My best friend Julie is in from LA and we went to this little Thai place near my house. We’ve been friends since we were 14, and would be locked in conversation even if we saw each other every day, as we did when we were roommates in our 20s. But since we haven’t hung out in forever and are both going through divorces and all they entail, we had to take turns eating our tofu with peanut sauce to allow the other to say her piece.
A frequent subject back then was men what to make of their silliness. We spent hours dissecting the precise way they said, “Hey,” when they passed us in the office, or why they’d say they’d call and then not do it (“I mean, then why say it?!?”). It all seemed to matter so much, as if we decoded their bizarre boy behavior we’d unlock the secret to heterosexual happiness.
The subject tonight, two decades later, was men and what to make of their silliness, although it wasn’t nearly as urgent as it seemed back then. By now we know there is no secret to romantic happiness no matter whom you’re attracted to, just a bunch of human beings with various body parts wandering around the planet doing their best and as often as not accidentally hurting one another. As rotten as our recent experiences have been, though, we spoke of these male creatures with a lot more forgiveness and appreciation of all shades of gray, perhaps because we’ve got more grays ourselves.
About a third of the way through dinner, the waitress came over and informed us that “a gentleman” would like to buy us a drink.
First, let me say it was not that kind of restaurant–not swank, no bar as far as I could tell. He might have had better luck if he sent us over some chicken on a stick.
Secondly, we were literally just discussing our future romantic prospects and I was urging Julie to move back to NYC, where (despite the legendary dearth of excellent guys to pair off with the abundance of excellent women) it’s a hell of a lot easier to feel attractive than in LA, where “tits on a stick” and bleached out hair and skin pulled as tight as a drum seems to be the beauty ideal. Here, you get a lot more leeway.
“See?” I said to Julie. “Case in point.”
We swiveled to behold our benefactor.

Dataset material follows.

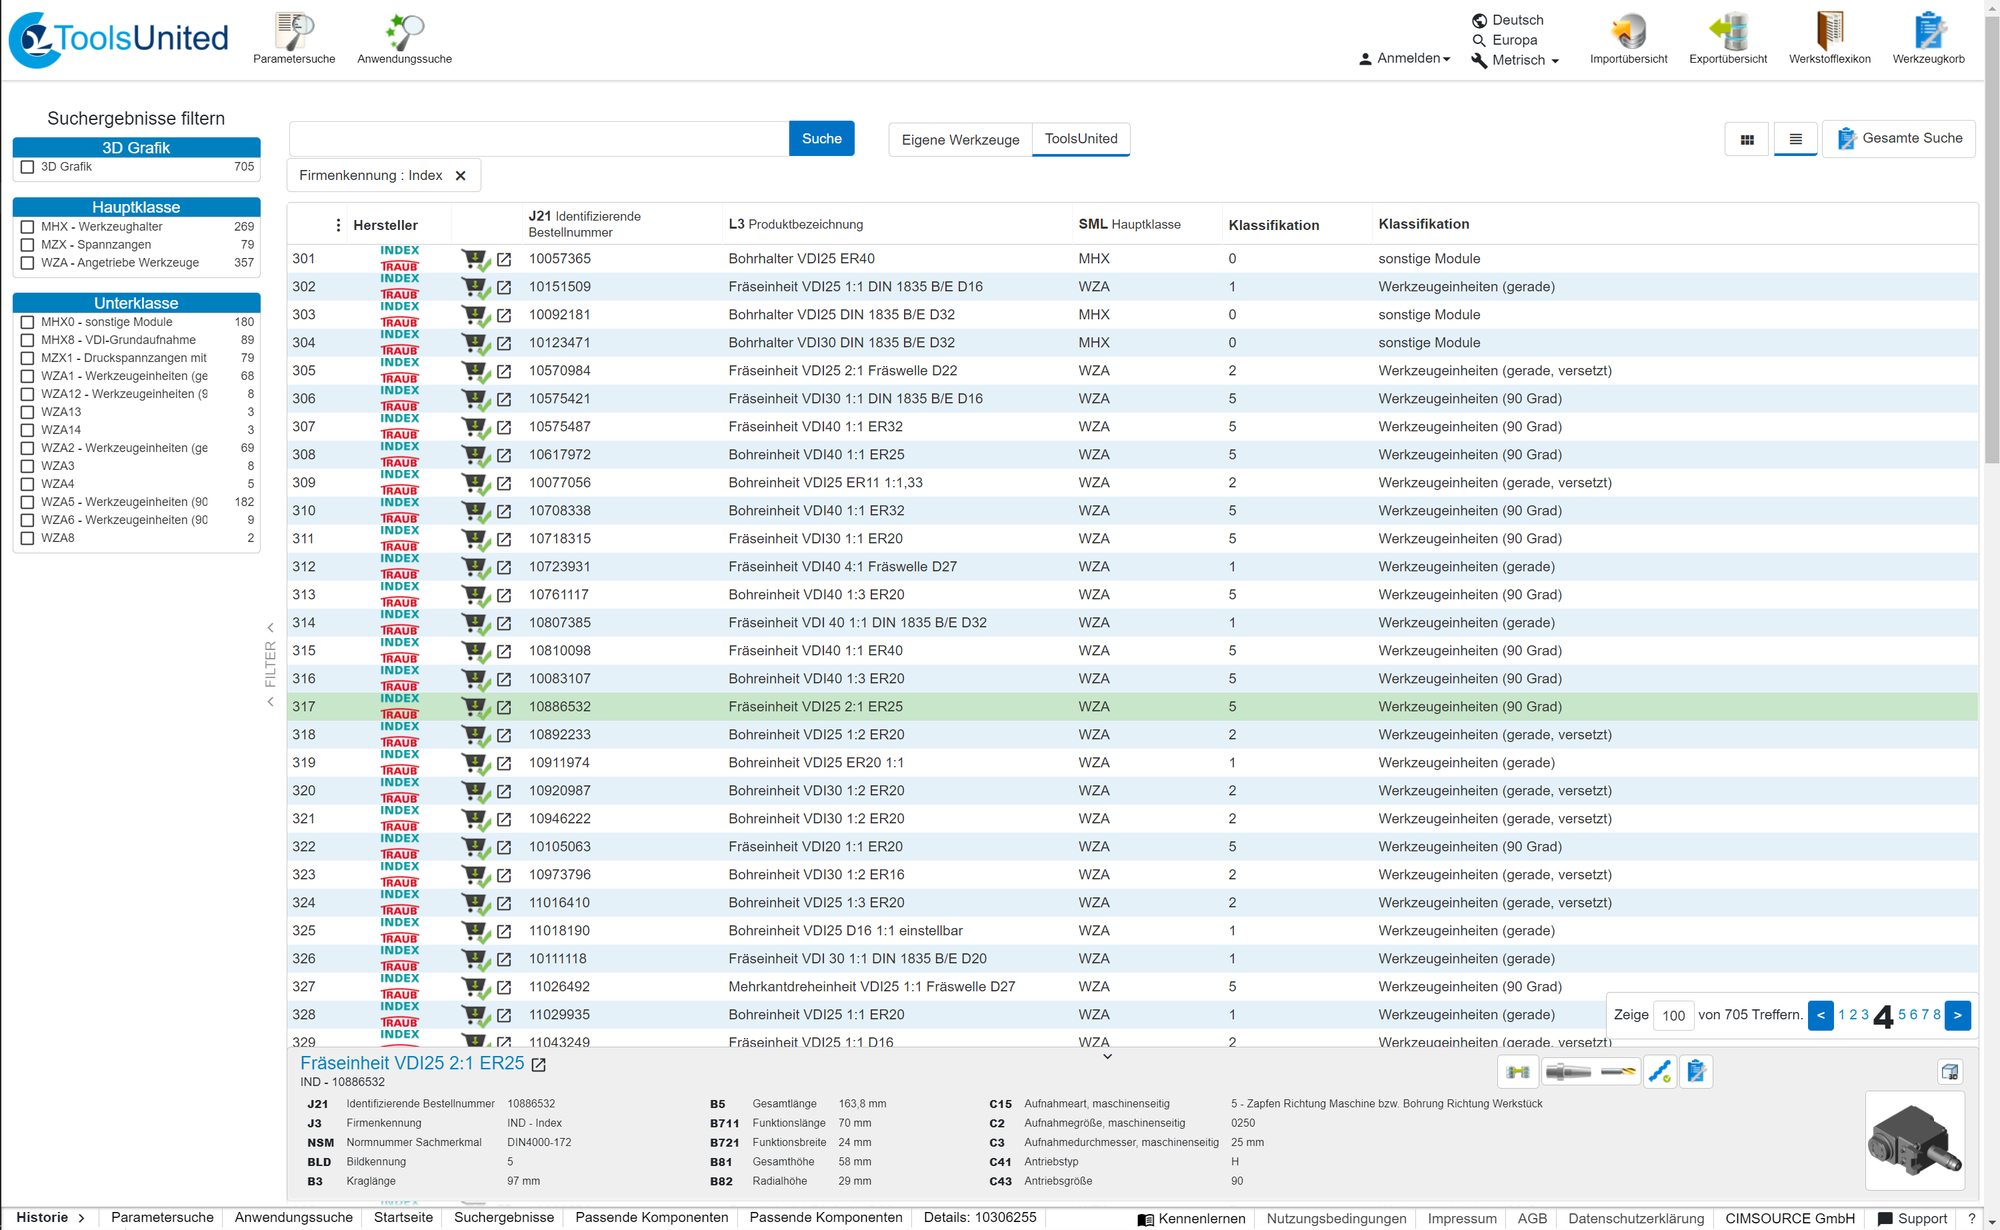
Task: Switch to the Eigene Werkzeuge tab
Action: pos(960,140)
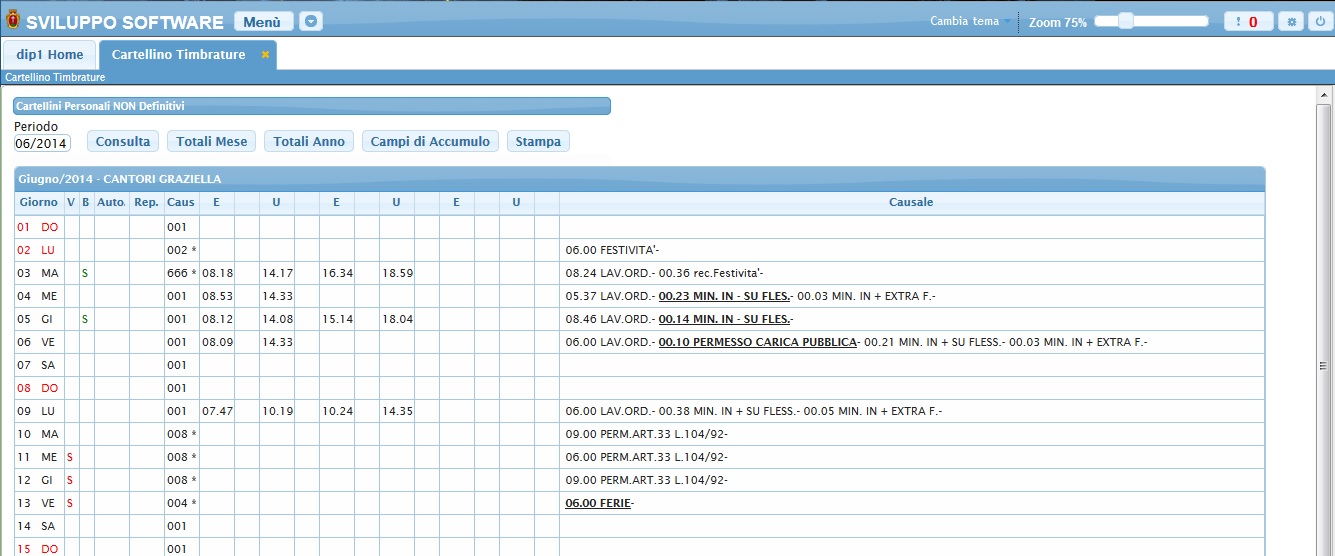The image size is (1335, 556).
Task: Open the 00.23 MIN. IN - SU FLES. link
Action: (724, 296)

He was about 20, and looked like the lead in Napolean Dynamite. He had a white guy afro, which could signify downtown hipster, or it could mean he simply hasn’t discovered the hair care product section of the Duane Reade. He was staring off into space, at a point just beyond us (he was either politely giving us room to discuss whether to accept his drink, or terribly nearsighted and too vain to wear glasses.) He was either really super James Bond bold, or had nothing invested in our reply, he’d been dinged that many times. Hard to tell, but we were not in a let’s-find-out mood.
“That guy?” asked Julie. He was the only guy in the restaurant. No place for him to hide. The waitress nodded. I looked at Julie, who discretely shook her head no.
“Tell him thanks so much, but we haven’t seen each other in a long time and we’ve got a lot to talk about,” I instructed the waitress. I didn’t want him to feel bad.
Neither did Julie, who turned to face him and said, “Thanks, thanks so much,” and smiled. He shrugged, came over and apologized.
“I’m sorry. I was being too forward. I didn’t mean to ruin your meal. I just thought you were very attractive.” He aimed his comment at Julie. Then he went back to sit down. Julie opened her eyes wide at me and we were instantly conscious of not wanting to hurt his feelings, something that would not have stopped us from, well, hurting his feelings when we were younger.
I think we both sensed that he was a fragile youth. Julie is a social worker. She wondered aloud why he was eating alone. Did he have a viable support network? My instincts were more maternal. Technically, I could have given birth to him. And he didn’t seem to be reading social cues properly, coming over to our table after we’d just turned down his drink. Perhaps he’s on the autism spectrum…did his own mom rule that out, I wondered? He needed a nice haircut, is all, and maybe some Clearasil.
Julie and I went back to talking, careful not to laugh too loud, lest he think we were laughing at him. I felt like I feel after one of my daughters does something kind of bold but that doesn’t work out. I wanted to urge him not to give up, that just because Julie and I weren’t interested doesn’t mean a more age-appropriate girl who likes somewhat matted afros and guys who wear those retro gym shorts from American Apparel or who is really thirsty might not be.
As we were settling up, he came over again, and reiterated his apology. I assured him that there was no need to apologize and that we were flattered. “I’ll bet you both have boyfriends, don’t you? I just think you’re really good looking,” he said, this time to me. (If I had a son, I’d advise him to target one girl out of a duo and make her feel special, rather than firing scattershot, hoping to hit something.)
“No,” Julie replied. “We both have ex-husbands, though, and we’re really just here to hang out with each other.” He mumbled something about knowing what that’s like, what with his ex-girlfriend and all. I said that we were talking a much larger magnitude of ex. “Oh,” he said. He didn’t close his mouth all the way after speaking. If he were my son, I’d point that out.
After we left, we both sighed, and then cracked up. “See? We’ve still got it!” I said. “Right? I mean, if worse comes to worse?”
“Yeah!” She agreed, laughing until her belly hurt. “I should totally move back here.”
And she should. Someone has to watch out for that young man.